Reproduce the following records verbatim, line for line, and leave out the pictures.

────────

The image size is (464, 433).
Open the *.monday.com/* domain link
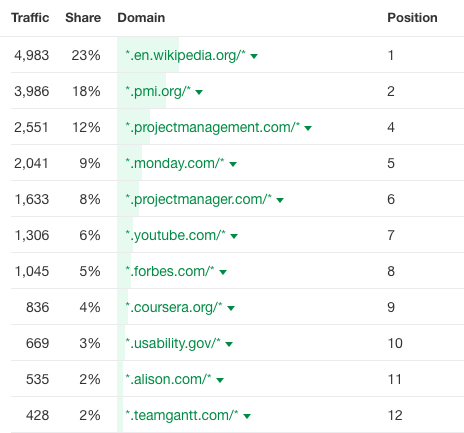click(x=175, y=163)
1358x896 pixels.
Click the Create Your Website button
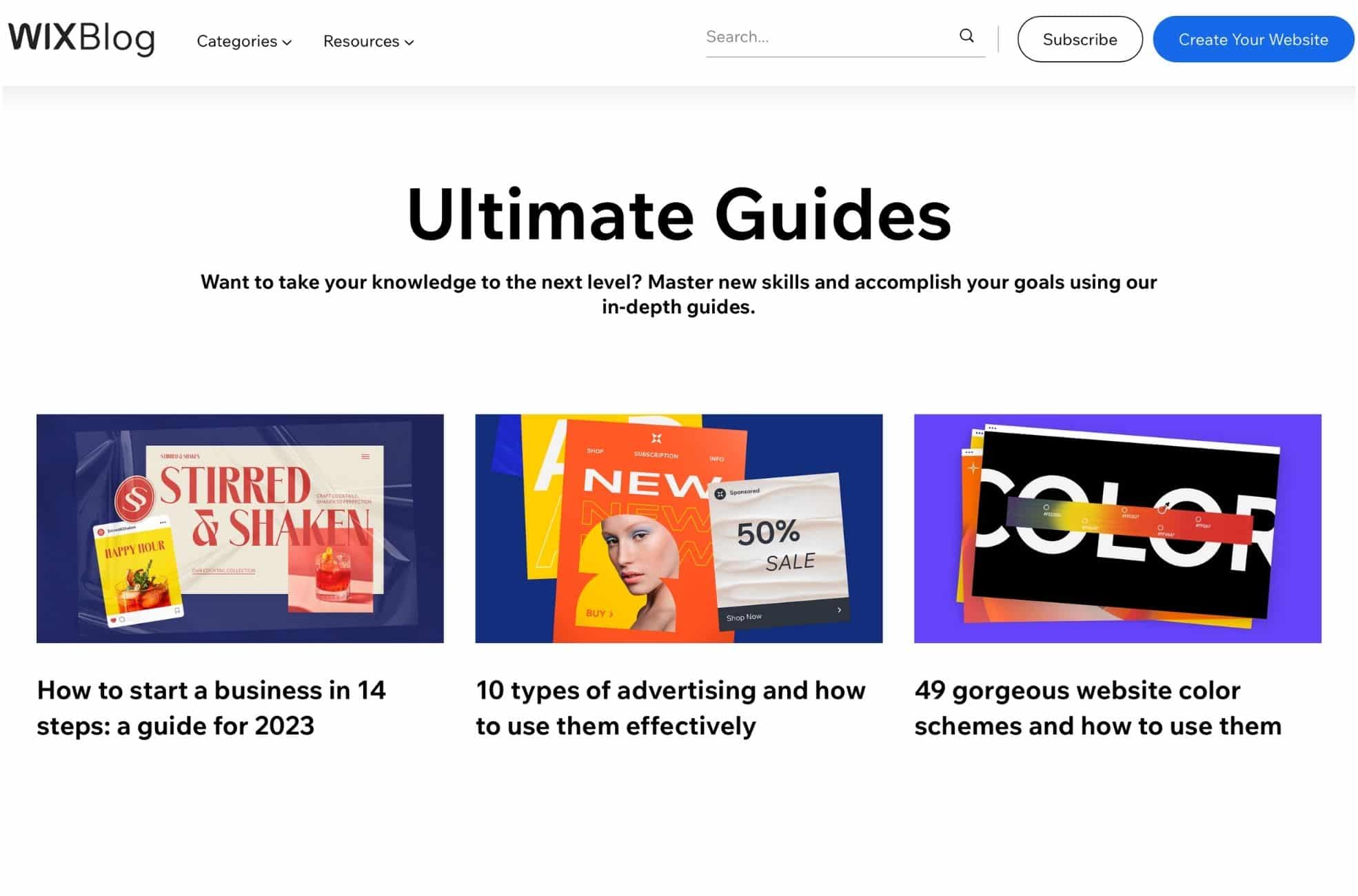pyautogui.click(x=1253, y=39)
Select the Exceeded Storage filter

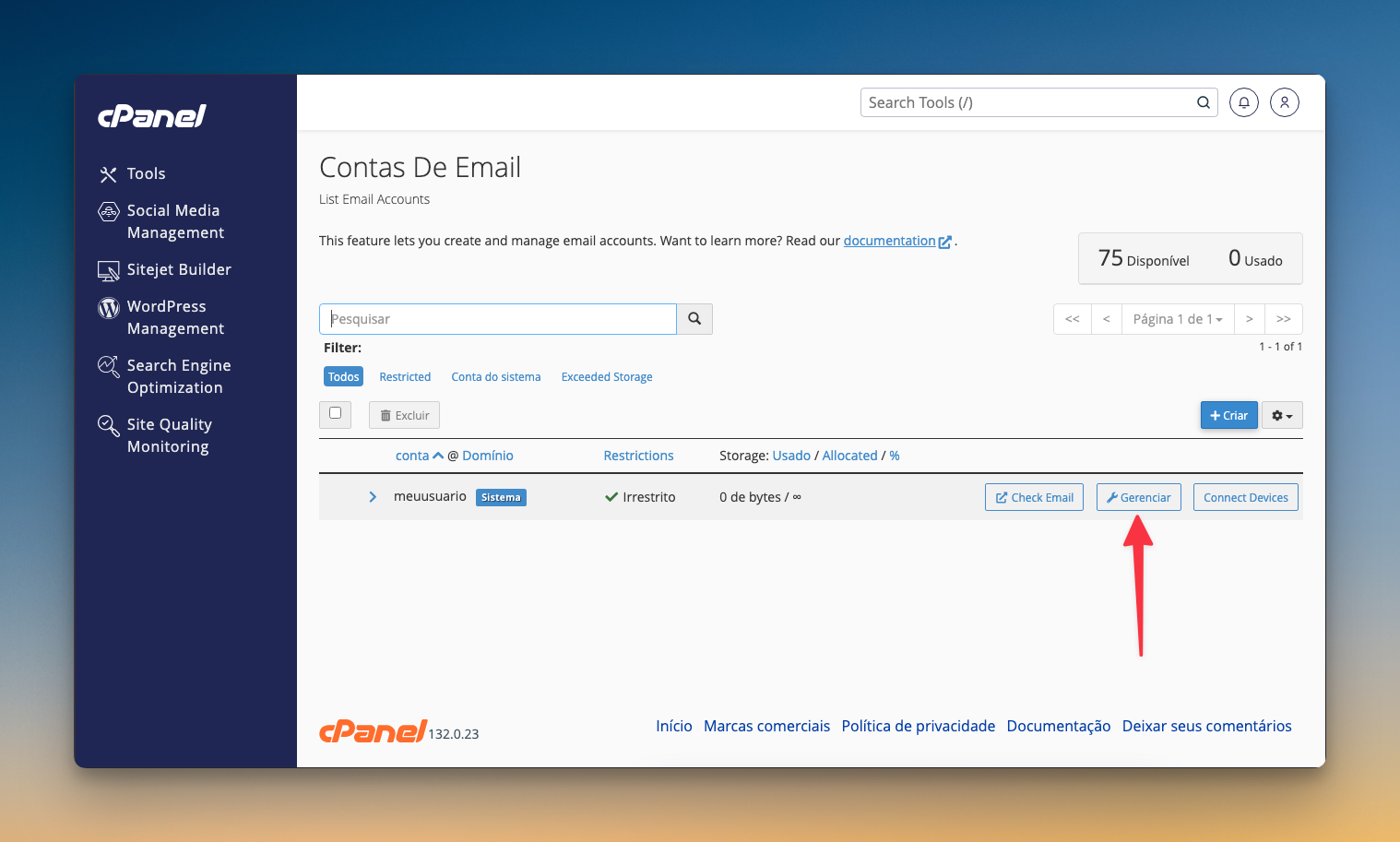[x=606, y=377]
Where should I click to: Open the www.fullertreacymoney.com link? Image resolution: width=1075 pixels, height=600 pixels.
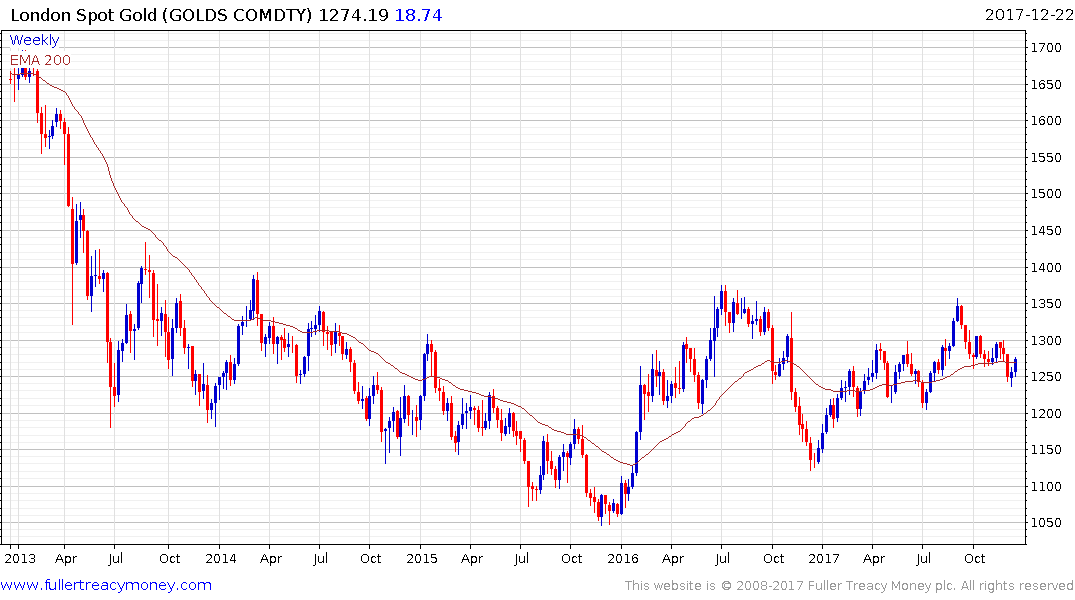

────────

* Expected output *
The image size is (464, 433).
Open the *.monday.com/* domain link
click(x=175, y=163)
1358x896 pixels.
Click the Create Your Website button
pyautogui.click(x=1253, y=39)
Select the Exceeded Storage filter

[x=606, y=377]
Where should I click to: Open the www.fullertreacymoney.com link? Image resolution: width=1075 pixels, height=600 pixels.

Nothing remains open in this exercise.